N.J
L’illustre Ignacio Cembrero, qui s’est longtemps présenté comme un connaisseur des arcanes du Royaume, allant jusqu’à suggérer qu’il maîtrisait les « friandises » et les supposés secrets des services marocains, semblait incarner la figure de l’initié, presque de l’homme des coulisses.
Aujourd’hui, le décor a changé.
Dans les colonnes de El Mundo, l’analyste autoproclamé semble avoir troqué la géopolitique contre une exploration insistante de la vie privée des Marocains. Le voilà reconverti—ou rétrogradé—en chroniqueur des mœurs intimes, disséquant relations extraconjugales, statistiques judiciaires et évolution des comportements comme si l’avenir stratégique d’un pays se jouait désormais dans ce registre.
Le contraste est brutal.
D’un côté, celui qui prétendait décrypter les logiques profondes de l’État, les équilibres régionaux et les rapports de force entre Rabat, Madrid et Bruxelles.
De l’autre, un observateur qui réduit une société complexe à une lecture sommaire de ses tensions sociales, en juxtaposant chiffres et clichés pour produire une « radiographie » qui tient davantage du regard extérieur que de l’analyse.
L’angle se veut rigoureux. Il est surtout réducteur.
Car enfin, à quel moment l’analyse d’un pays bascule-t-elle dans l’inventaire de ses supposées pratiques intimes ? À quel moment une société millénaire se résume-t-elle à une équation simpliste entre lois conservatrices et désirs modernes ? Cette mécanique, presque paresseuse, ignore l’essentiel : le droit n’est pas la société, et la société ne se réduit jamais à ses marges.
Ce glissement n’est pas anodin. Il dit quelque chose de plus profond.
Il dit l’essoufflement d’un discours qui n’arrive plus à suivre les transformations réelles du Maroc : ses avancées économiques, ses repositionnements stratégiques, sa montée en puissance diplomatique et sécuritaire. Faute de prise sur ces dynamiques lourdes, certains se replient sur des angles plus faciles, plus sensationnels, mais infiniment moins pertinents.
Ce qui frappe surtout, c’est ce déplacement du regard : du stratégique vers l’anecdotique, du structurel vers l’intime. Là où l’on attendait une lecture des mutations profondes, on se retrouve avec une plongée insistante dans ce que l’auteur semble considérer comme le cœur du sujet : la vie privée des Marocains. Une réduction qui en dit long, non sur le Maroc, mais sur celui qui prétend encore l’analyser.
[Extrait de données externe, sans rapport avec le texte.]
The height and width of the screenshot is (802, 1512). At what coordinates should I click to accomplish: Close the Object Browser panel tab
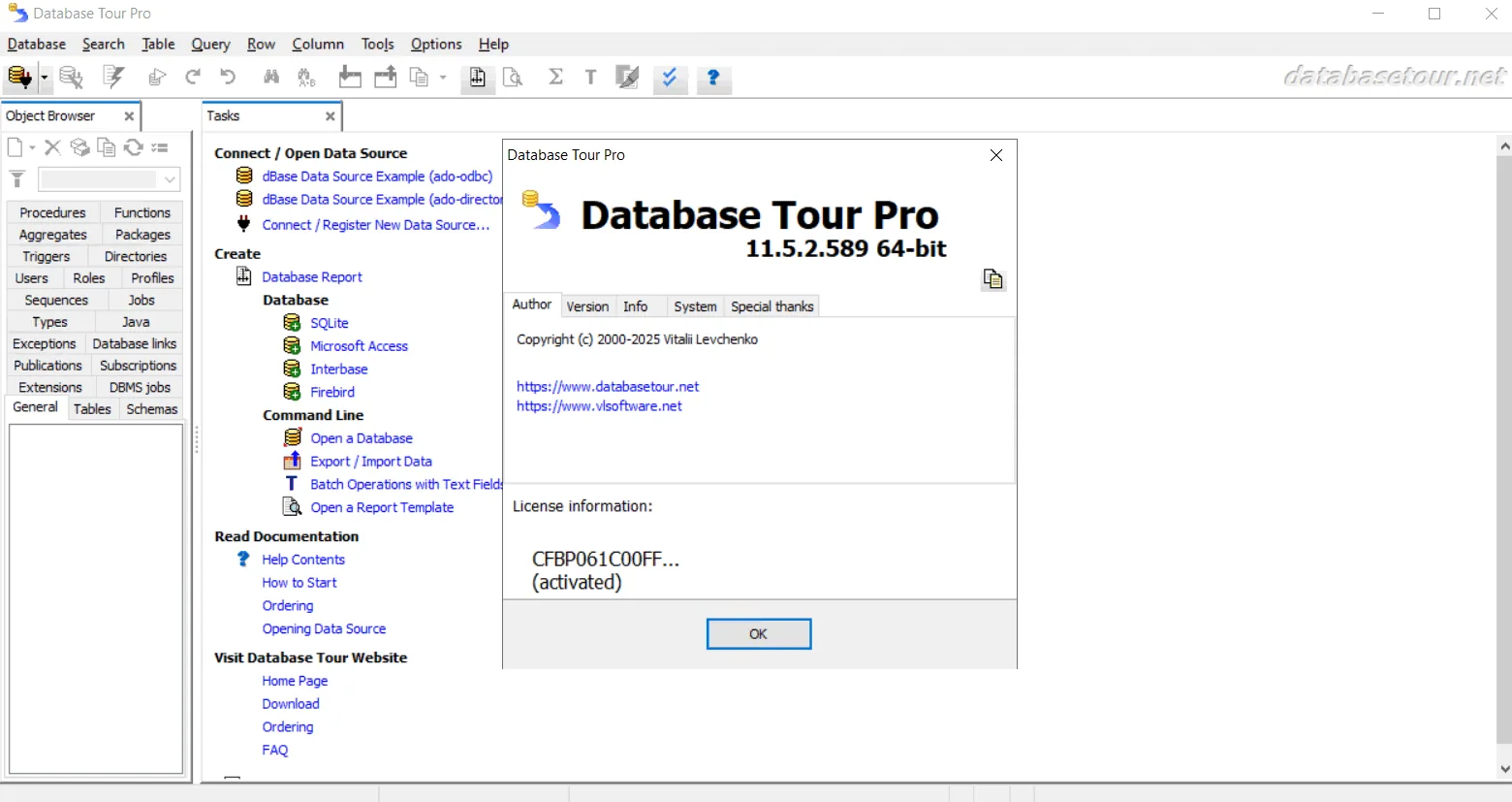point(129,116)
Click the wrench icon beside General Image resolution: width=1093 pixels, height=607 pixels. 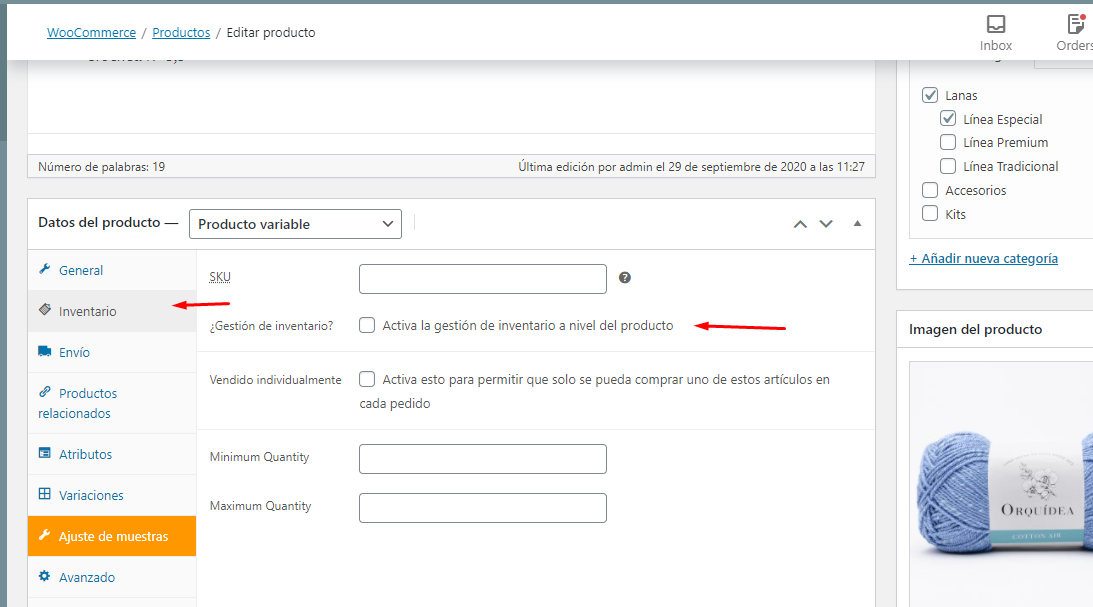(44, 270)
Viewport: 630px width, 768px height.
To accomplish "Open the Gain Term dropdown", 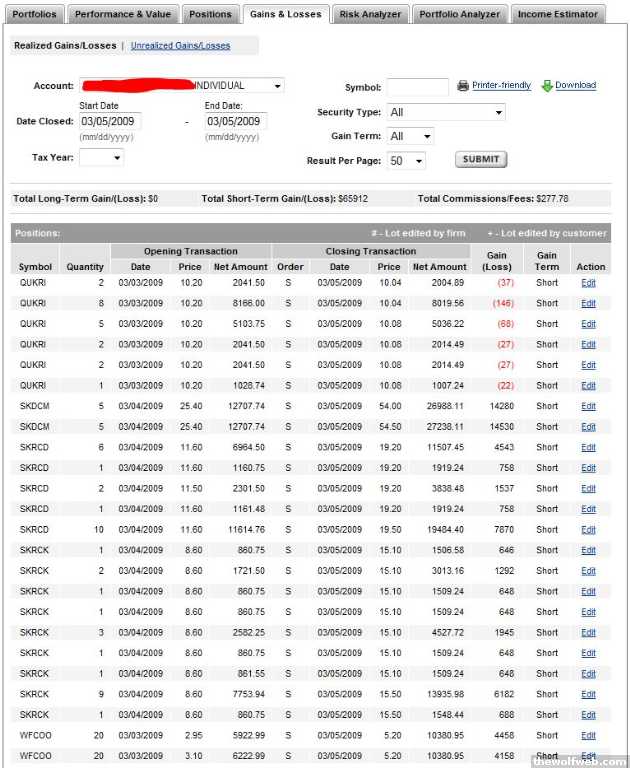I will coord(427,136).
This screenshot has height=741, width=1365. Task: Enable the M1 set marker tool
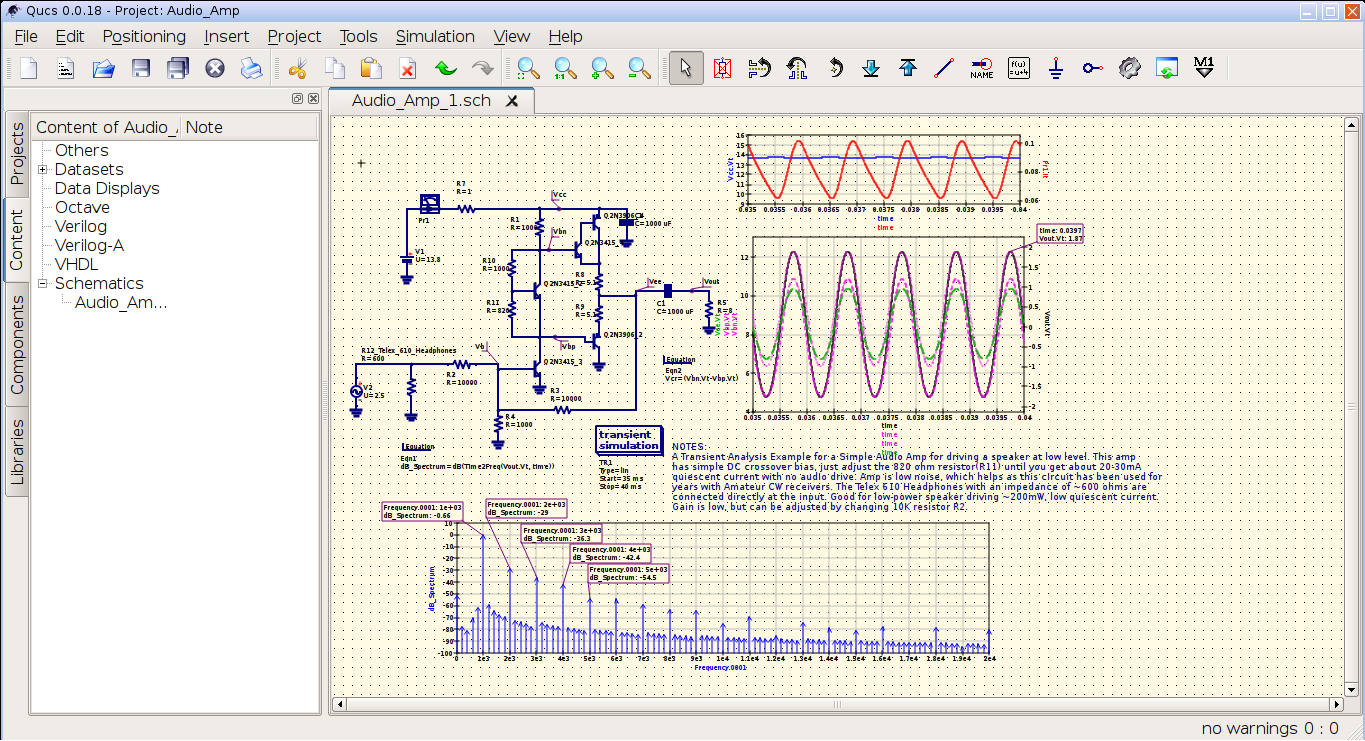point(1204,69)
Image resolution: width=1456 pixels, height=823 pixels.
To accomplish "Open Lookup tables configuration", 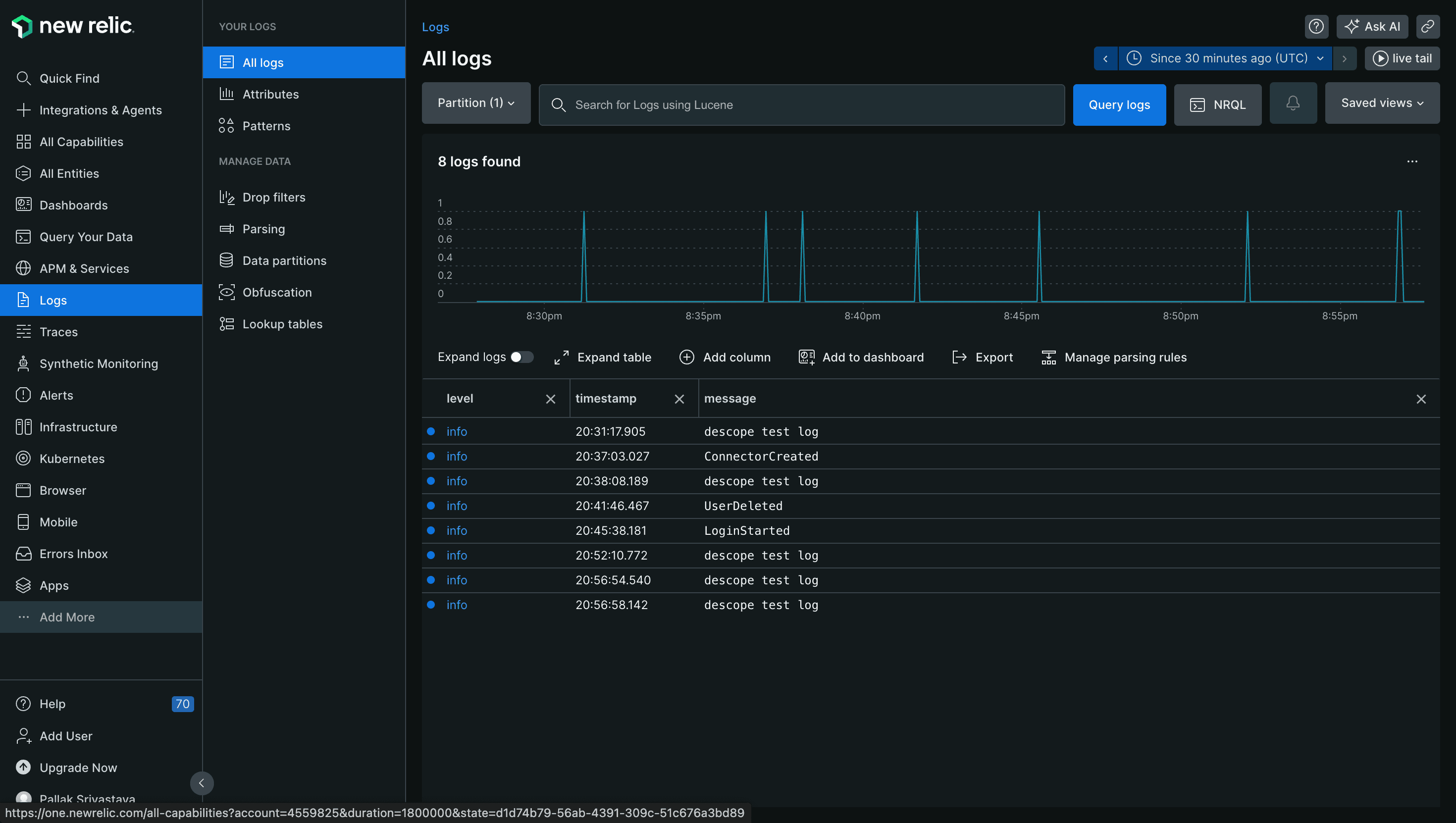I will 282,323.
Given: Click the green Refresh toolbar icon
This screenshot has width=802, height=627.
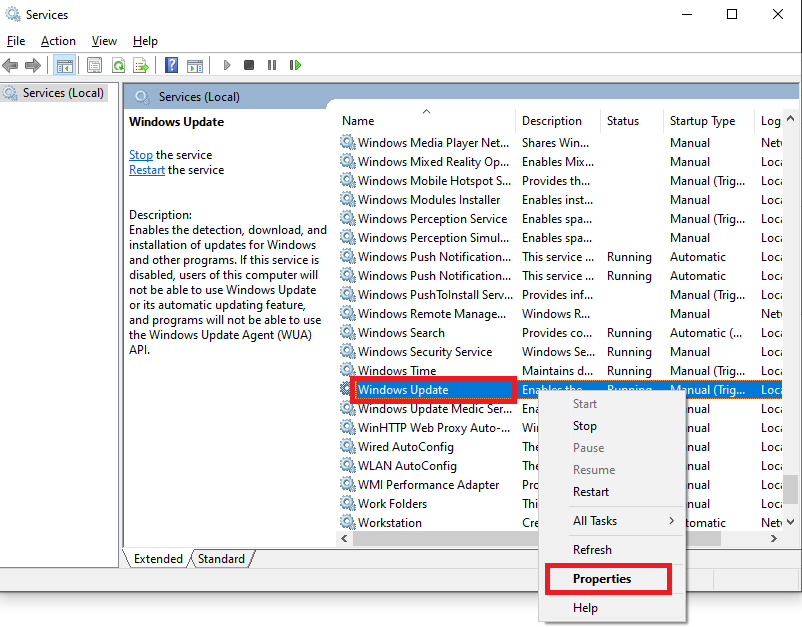Looking at the screenshot, I should tap(118, 65).
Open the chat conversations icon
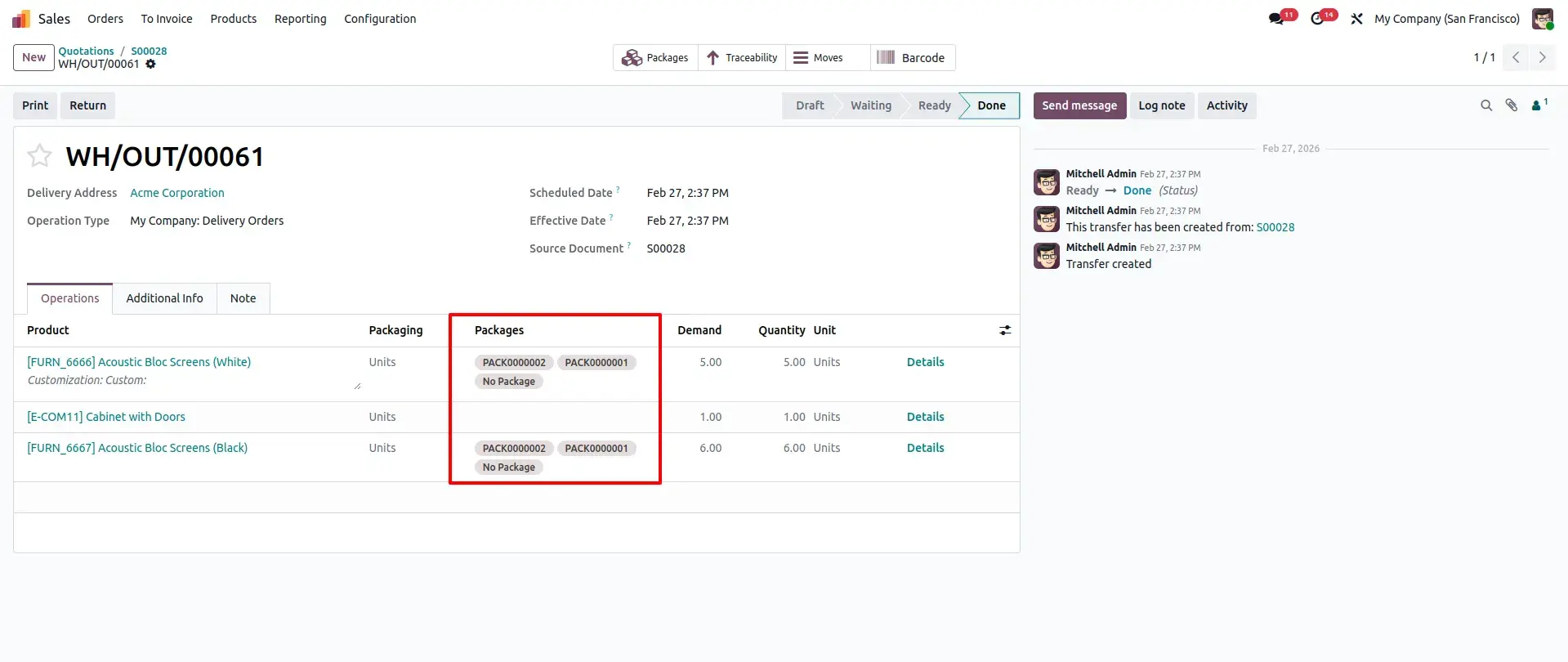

Et puis, il y a cette cohérence de parcours.
Car cette dérive n’étonne qu’à moitié lorsqu’on la replace dans un environnement éditorial et relationnel où des figures comme Ali Lmrabet ont érigé en méthode la recherche du détail marginal, du bruit périphérique, au détriment de l’analyse structurante. Quand le fond échappe, on s’accroche au superficiel.
La conclusion s’impose d’elle-même.
Quand certains n’arrivent plus à lire un pays dans ses dynamiques de puissance, ils finissent par tenter de le réduire à ses aspects les plus anecdotiques. Non pas parce que c’est pertinent, mais parce que c’est tout ce qu’il leur reste.
Piètre état, au fond, que celui de ces voix qui, incapables de suivre les avancées du Royaume, en viennent à produire des chroniques sur ses intimités pour exister encore dans le débat.
Au final, ce n’est pas le Maroc qui est à deux vitesses.
C’est le regard de ceux qui prétendent encore en parler.